Das zeigt eine Auswertung des aktuellen Arbeitsklimaindex der Arbeiterkammer Oberösterreich. Seit 1997 wird der Index gemeinsam mit den Forschungsinstituten IFES und FORESIGHT erstellt. Jährlich werden dafür rund 4.000 Personen repräsentativ befragt.
Laut der Umfrage geben 54 Prozent der Arbeitnehmer an, mit ihrem Einkommen "gut auszukommen". Für 40 Prozent reicht es "gerade so" – und für sechs Prozent schlicht nicht. "Wenn Erwerbsarbeit keinen sicheren Lebensunterhalt bietet, wird das tägliche Leben zur Herausforderung", warnt AK-OÖ-Präsident Andreas Stangl.
Arm trotz Vollzeitjob: Überdurchschnittlich betroffen sind Personen mit maximal Pflichtschulabschluss, Menschen mit Migrationshintergrund und junge Beschäftigte zwischen 16 und 25 Jahren. Sie müssen oft mehrere Tätigkeiten gleichzeitig ausüben.
Besonders unzufrieden sind Hilfsarbeiter und Beschäftigte im Tourismus – Branchen, in denen niedrige Löhne und unregelmäßige Arbeitszeiten die Regel sind. Auch Frauen sind überdurchschnittlich oft von finanziellen Engpässen betroffen.
Finanzielle Sorgen machen sich auch mit Blick auf die Pension bemerkbar. Nur 31 Prozent der Beschäftigten in Österreich glauben, später einmal mit ihrer Altersversorgung gut auskommen zu können.

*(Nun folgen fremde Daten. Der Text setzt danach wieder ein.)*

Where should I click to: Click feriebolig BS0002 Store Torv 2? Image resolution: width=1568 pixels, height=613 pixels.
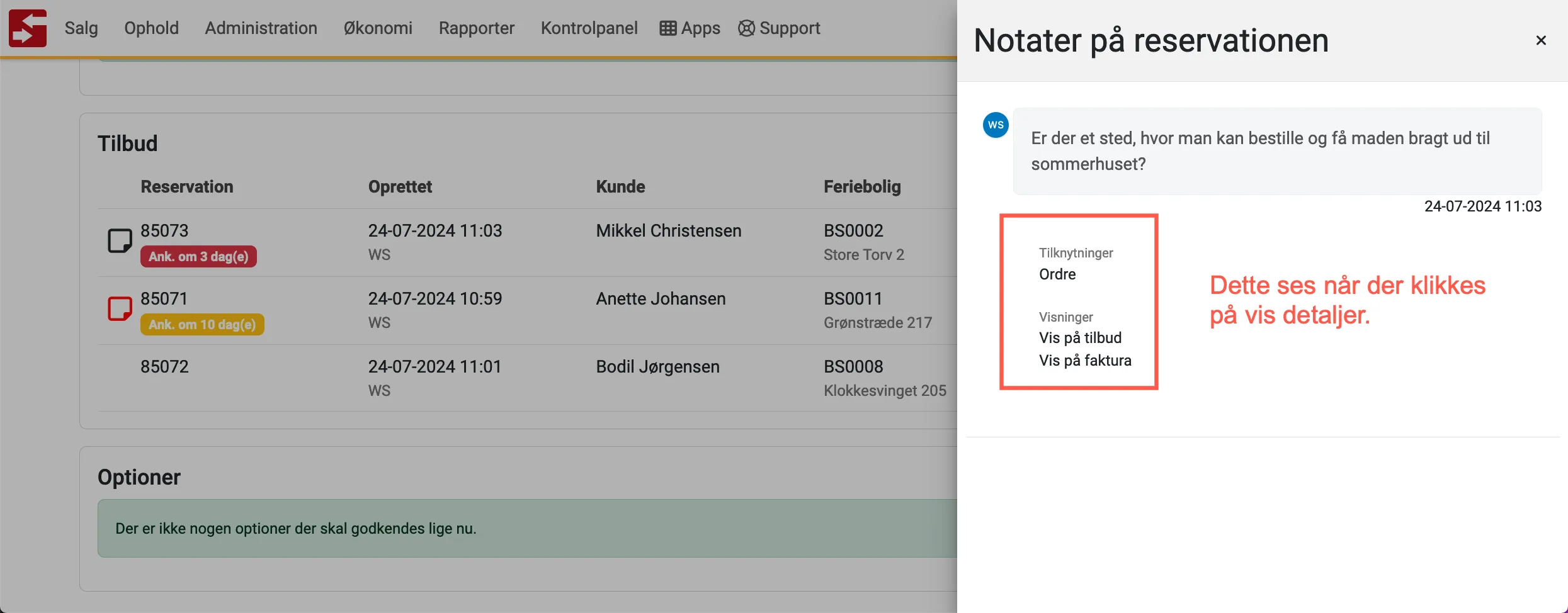coord(863,242)
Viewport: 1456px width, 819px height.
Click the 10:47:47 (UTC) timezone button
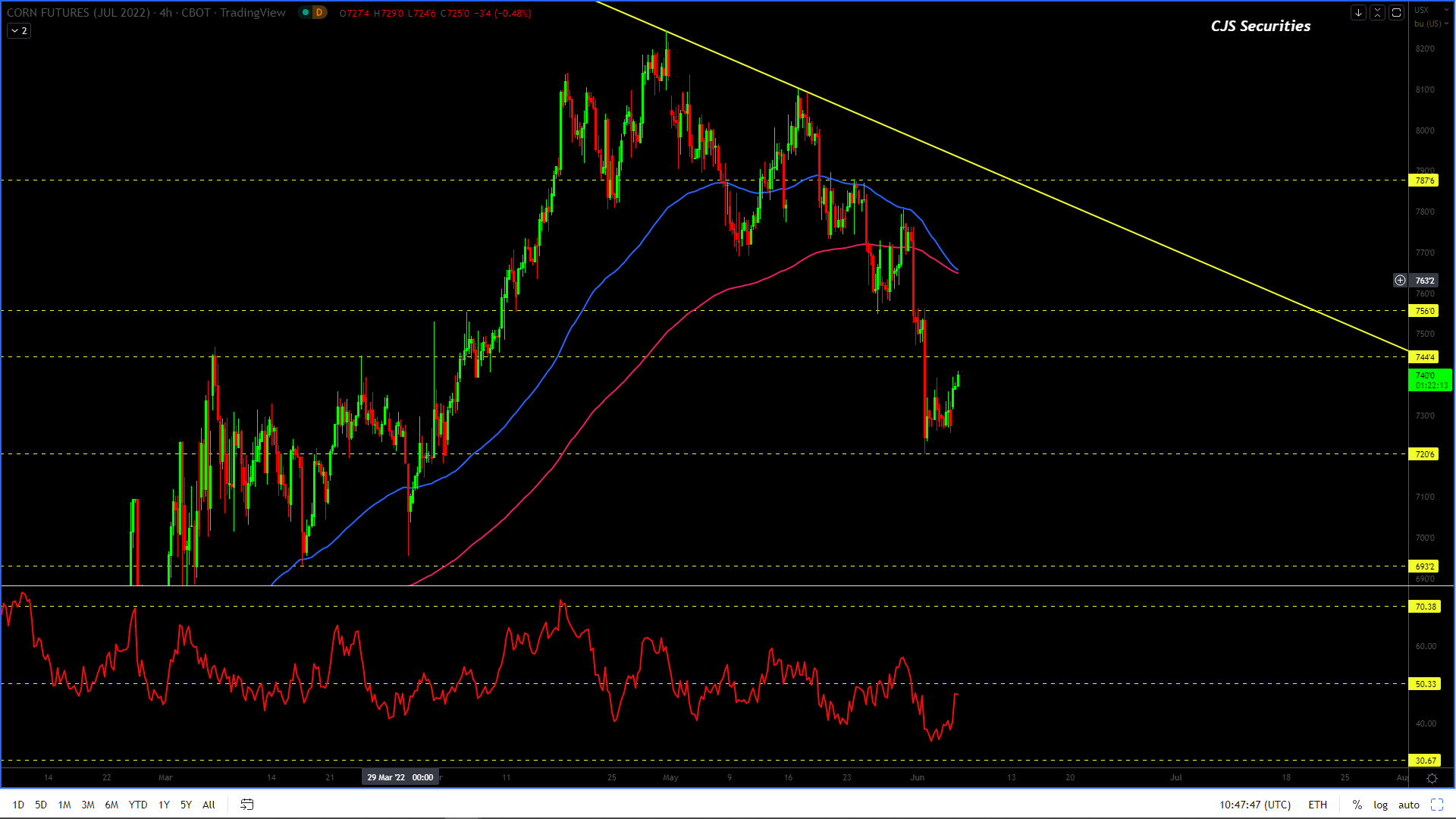[x=1254, y=805]
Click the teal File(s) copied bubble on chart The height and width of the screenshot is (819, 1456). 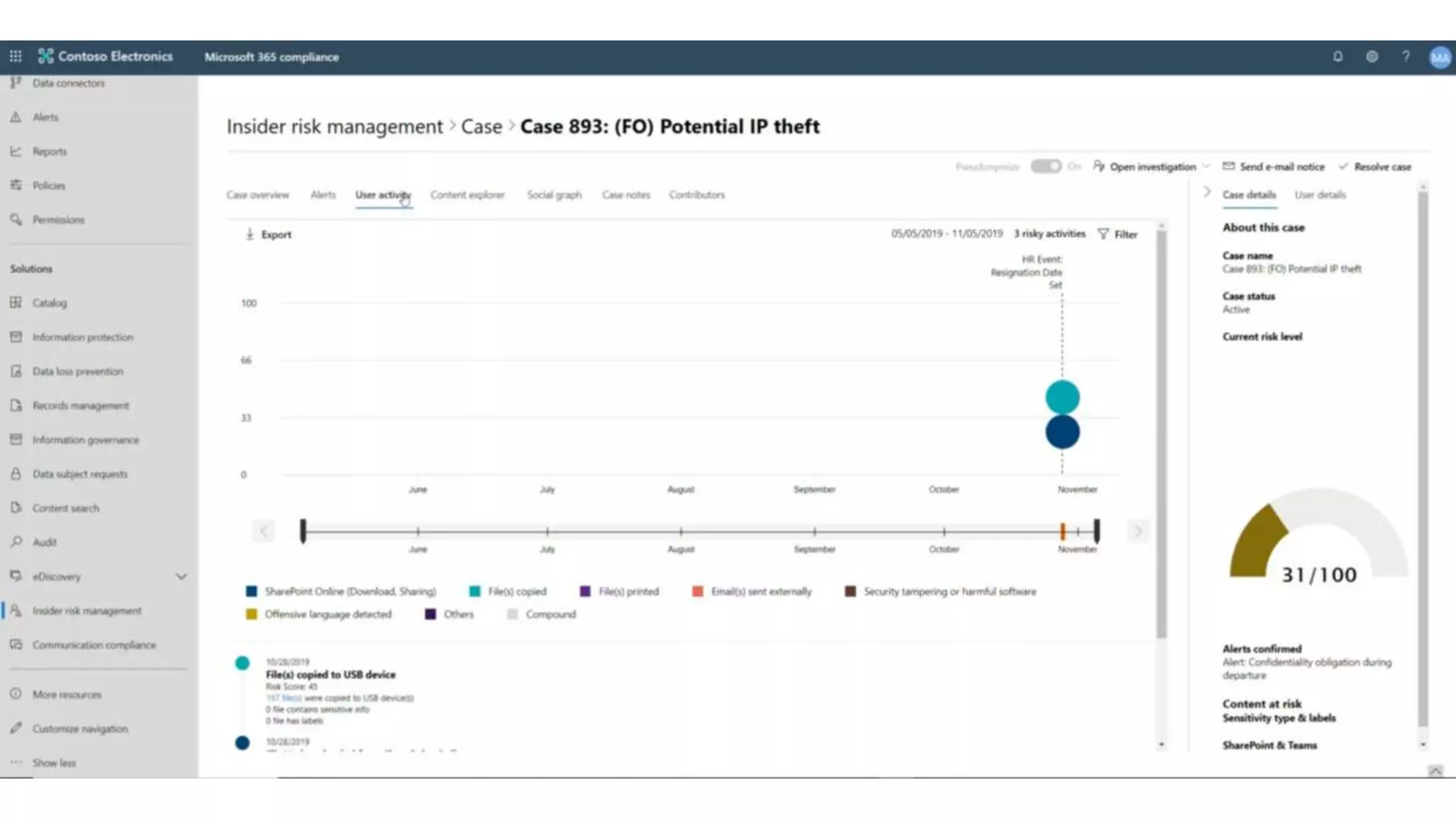click(1062, 397)
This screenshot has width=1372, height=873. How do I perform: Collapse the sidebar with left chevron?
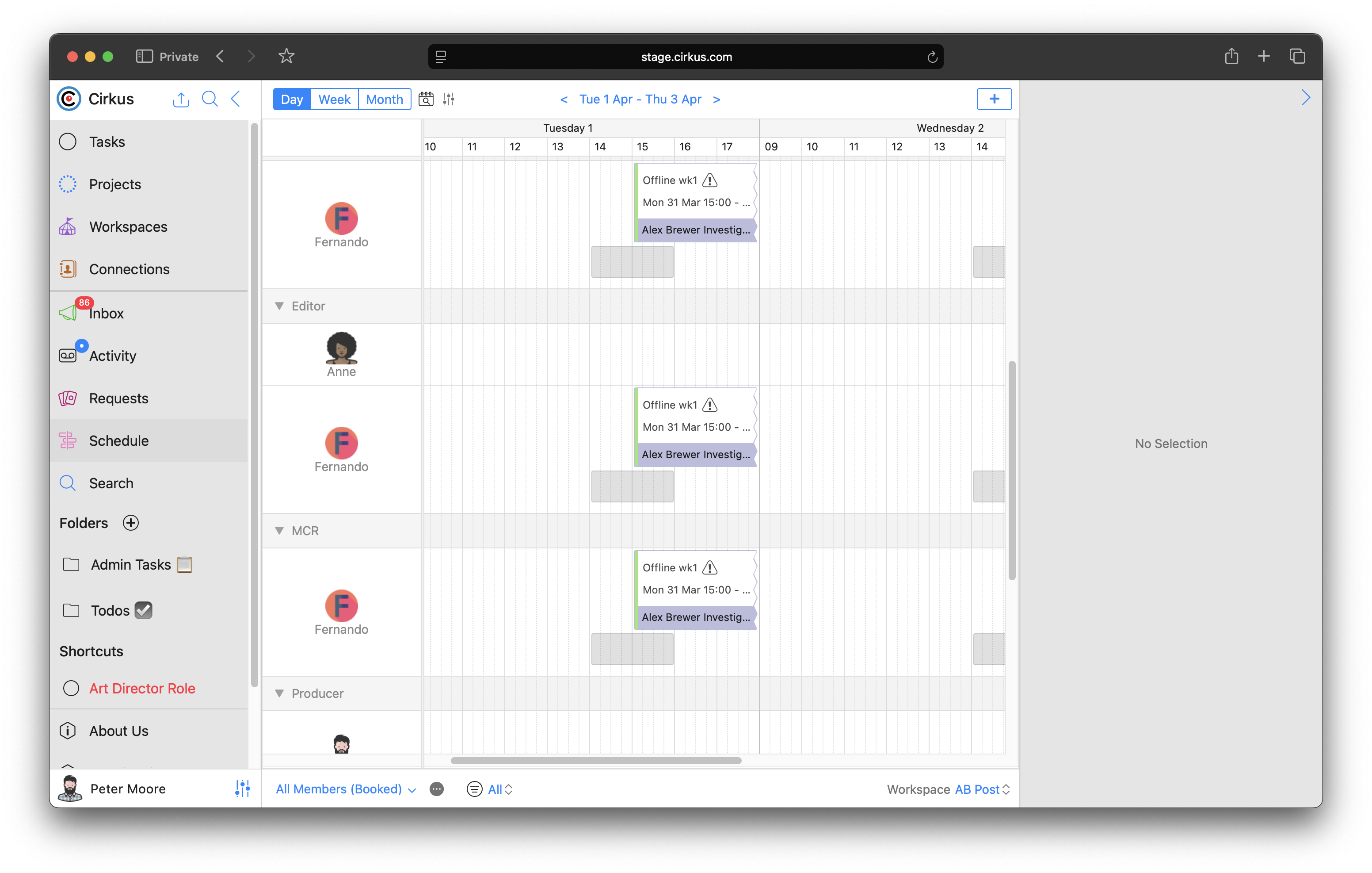(x=235, y=99)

Um die Zahl der Working Poor zu verringern, fordert Stangl von der Politik konkrete Schritte: stärkere Inflationsbekämpfung bei Energie, Mieten und Lebensmitteln, einen Rechtsanspruch auf Qualifizierung sowie die Möglichkeit, Lehrabschlüsse kostenlos nachzuholen. Zusätzlich soll eine kostenfreie Kompetenzfeststellung für Beschäftigte eingeführt werden. Das große Ziel: Arbeit müsse wieder Sicherheit bieten.
Die Ergebnisse des Arbeitsklimaindex fügen sich in ein düsteres Gesamtbild. Denn nicht nur Erwerbstätige kämpfen: Laut Statistik Austria gelten 3,7 Prozent der Bevölkerung – rund 336.000 Menschen – als erheblich materiell und sozial benachteiligt.
Als "benachteiligt" gilt, wer sich mindestens sieben von 13 grundlegenden Dingen nicht leisten kann – etwa eine unerwartete Ausgabe von 1.390 Euro, eine einwöchige Urlaubsreise oder eine warme Wohnung.